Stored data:

*-*-*

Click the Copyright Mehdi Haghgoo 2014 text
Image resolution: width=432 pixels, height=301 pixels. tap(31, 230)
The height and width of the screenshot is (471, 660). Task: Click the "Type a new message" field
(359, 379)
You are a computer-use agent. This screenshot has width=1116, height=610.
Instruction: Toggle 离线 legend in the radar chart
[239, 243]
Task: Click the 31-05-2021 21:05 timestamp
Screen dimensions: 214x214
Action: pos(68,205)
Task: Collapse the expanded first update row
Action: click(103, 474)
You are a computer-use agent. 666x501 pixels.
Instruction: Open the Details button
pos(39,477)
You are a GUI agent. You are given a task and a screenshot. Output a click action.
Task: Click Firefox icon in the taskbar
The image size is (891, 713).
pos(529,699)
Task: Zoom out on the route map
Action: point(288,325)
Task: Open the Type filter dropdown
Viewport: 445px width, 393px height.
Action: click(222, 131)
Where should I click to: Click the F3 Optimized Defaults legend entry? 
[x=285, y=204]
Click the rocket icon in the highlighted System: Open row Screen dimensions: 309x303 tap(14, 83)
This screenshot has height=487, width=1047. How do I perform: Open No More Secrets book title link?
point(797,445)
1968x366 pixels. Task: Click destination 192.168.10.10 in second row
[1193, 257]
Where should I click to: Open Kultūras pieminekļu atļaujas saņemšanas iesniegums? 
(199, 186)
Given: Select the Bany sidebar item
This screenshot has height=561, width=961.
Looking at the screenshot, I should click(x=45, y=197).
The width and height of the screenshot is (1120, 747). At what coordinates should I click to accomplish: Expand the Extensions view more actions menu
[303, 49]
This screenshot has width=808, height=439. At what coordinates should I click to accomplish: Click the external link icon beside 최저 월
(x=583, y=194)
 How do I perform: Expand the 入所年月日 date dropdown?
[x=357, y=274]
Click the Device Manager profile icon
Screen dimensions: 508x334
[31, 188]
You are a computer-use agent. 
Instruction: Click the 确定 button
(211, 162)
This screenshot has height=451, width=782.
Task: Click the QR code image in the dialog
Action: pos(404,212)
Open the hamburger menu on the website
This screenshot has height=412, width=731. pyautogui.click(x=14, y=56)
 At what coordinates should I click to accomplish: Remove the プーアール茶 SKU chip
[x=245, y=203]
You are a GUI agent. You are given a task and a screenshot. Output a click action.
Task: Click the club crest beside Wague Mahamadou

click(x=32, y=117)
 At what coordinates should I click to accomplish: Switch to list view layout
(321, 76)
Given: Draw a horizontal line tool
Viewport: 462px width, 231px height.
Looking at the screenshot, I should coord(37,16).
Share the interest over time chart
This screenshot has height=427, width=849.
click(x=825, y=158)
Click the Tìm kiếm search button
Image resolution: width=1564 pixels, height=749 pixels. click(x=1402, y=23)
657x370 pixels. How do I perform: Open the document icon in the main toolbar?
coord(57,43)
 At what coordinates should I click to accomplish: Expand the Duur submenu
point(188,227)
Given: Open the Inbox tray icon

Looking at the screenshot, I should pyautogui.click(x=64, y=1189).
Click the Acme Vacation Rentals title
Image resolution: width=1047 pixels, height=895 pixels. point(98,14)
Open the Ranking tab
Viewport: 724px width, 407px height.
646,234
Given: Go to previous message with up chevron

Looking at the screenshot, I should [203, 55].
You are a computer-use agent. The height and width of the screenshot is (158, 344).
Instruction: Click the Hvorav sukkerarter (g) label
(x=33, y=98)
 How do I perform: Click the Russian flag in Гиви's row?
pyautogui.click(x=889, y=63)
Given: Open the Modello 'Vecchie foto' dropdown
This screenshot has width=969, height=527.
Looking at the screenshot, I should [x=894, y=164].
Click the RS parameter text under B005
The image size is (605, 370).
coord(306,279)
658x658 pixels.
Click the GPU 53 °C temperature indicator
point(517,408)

*-*-*

§ **Task item**: Copy every record verbatim.

§ **Written answer**:
Click the Copyright Mehdi Haghgoo 2014 text
Image resolution: width=432 pixels, height=301 pixels. tap(31, 230)
The height and width of the screenshot is (471, 660). Task: Click the "Type a new message" field
(359, 379)
You are a computer-use agent. This screenshot has width=1116, height=610.
Instruction: Toggle 离线 legend in the radar chart
[239, 243]
Task: Click the 31-05-2021 21:05 timestamp
Screen dimensions: 214x214
Action: pos(68,205)
Task: Collapse the expanded first update row
Action: click(103, 474)
You are a computer-use agent. 666x501 pixels.
Instruction: Open the Details button
pos(39,477)
You are a GUI agent. You are given a task and a screenshot. Output a click action.
Task: Click Firefox icon in the taskbar
The image size is (891, 713).
pos(529,699)
Task: Zoom out on the route map
Action: point(288,325)
Task: Open the Type filter dropdown
Viewport: 445px width, 393px height.
Action: click(222, 131)
Where should I click to: Click the F3 Optimized Defaults legend entry? 
[x=285, y=204]
Click the rocket icon in the highlighted System: Open row Screen dimensions: 309x303 tap(14, 83)
This screenshot has height=487, width=1047. How do I perform: Open No More Secrets book title link?
point(797,445)
1968x366 pixels. Task: Click destination 192.168.10.10 in second row
[1193, 257]
Where should I click to: Open Kultūras pieminekļu atļaujas saņemšanas iesniegums? 
(199, 186)
Given: Select the Bany sidebar item
This screenshot has height=561, width=961.
Looking at the screenshot, I should click(x=45, y=197).
The width and height of the screenshot is (1120, 747). At what coordinates should I click to accomplish: Expand the Extensions view more actions menu
[303, 49]
This screenshot has width=808, height=439. At what coordinates should I click to accomplish: Click the external link icon beside 최저 월
(x=583, y=194)
 How do I perform: Expand the 入所年月日 date dropdown?
[x=357, y=274]
Click the Device Manager profile icon
Screen dimensions: 508x334
[31, 188]
You are a computer-use agent. 
Instruction: Click the 确定 button
(211, 162)
This screenshot has height=451, width=782.
Task: Click the QR code image in the dialog
Action: pos(404,212)
Open the hamburger menu on the website
This screenshot has height=412, width=731. pyautogui.click(x=14, y=56)
 At what coordinates should I click to accomplish: Remove the プーアール茶 SKU chip
[x=245, y=203]
You are a GUI agent. You are given a task and a screenshot. Output a click action.
Task: Click the club crest beside Wague Mahamadou

click(x=32, y=117)
 At what coordinates should I click to accomplish: Switch to list view layout
(321, 76)
Given: Draw a horizontal line tool
Viewport: 462px width, 231px height.
Looking at the screenshot, I should coord(37,16).
Share the interest over time chart
This screenshot has height=427, width=849.
click(x=825, y=158)
Click the Tìm kiếm search button
Image resolution: width=1564 pixels, height=749 pixels. click(x=1402, y=23)
657x370 pixels. How do I perform: Open the document icon in the main toolbar?
coord(57,43)
 At what coordinates should I click to accomplish: Expand the Duur submenu
point(188,227)
Given: Open the Inbox tray icon

Looking at the screenshot, I should pyautogui.click(x=64, y=1189).
Click the Acme Vacation Rentals title
Image resolution: width=1047 pixels, height=895 pixels. point(98,14)
Open the Ranking tab
Viewport: 724px width, 407px height.
646,234
Given: Go to previous message with up chevron

Looking at the screenshot, I should [203, 55].
You are a computer-use agent. The height and width of the screenshot is (158, 344).
Instruction: Click the Hvorav sukkerarter (g) label
(x=33, y=98)
 How do I perform: Click the Russian flag in Гиви's row?
pyautogui.click(x=889, y=63)
Given: Open the Modello 'Vecchie foto' dropdown
This screenshot has width=969, height=527.
Looking at the screenshot, I should [x=894, y=164].
Click the RS parameter text under B005
The image size is (605, 370).
coord(306,279)
658x658 pixels.
Click the GPU 53 °C temperature indicator
point(517,408)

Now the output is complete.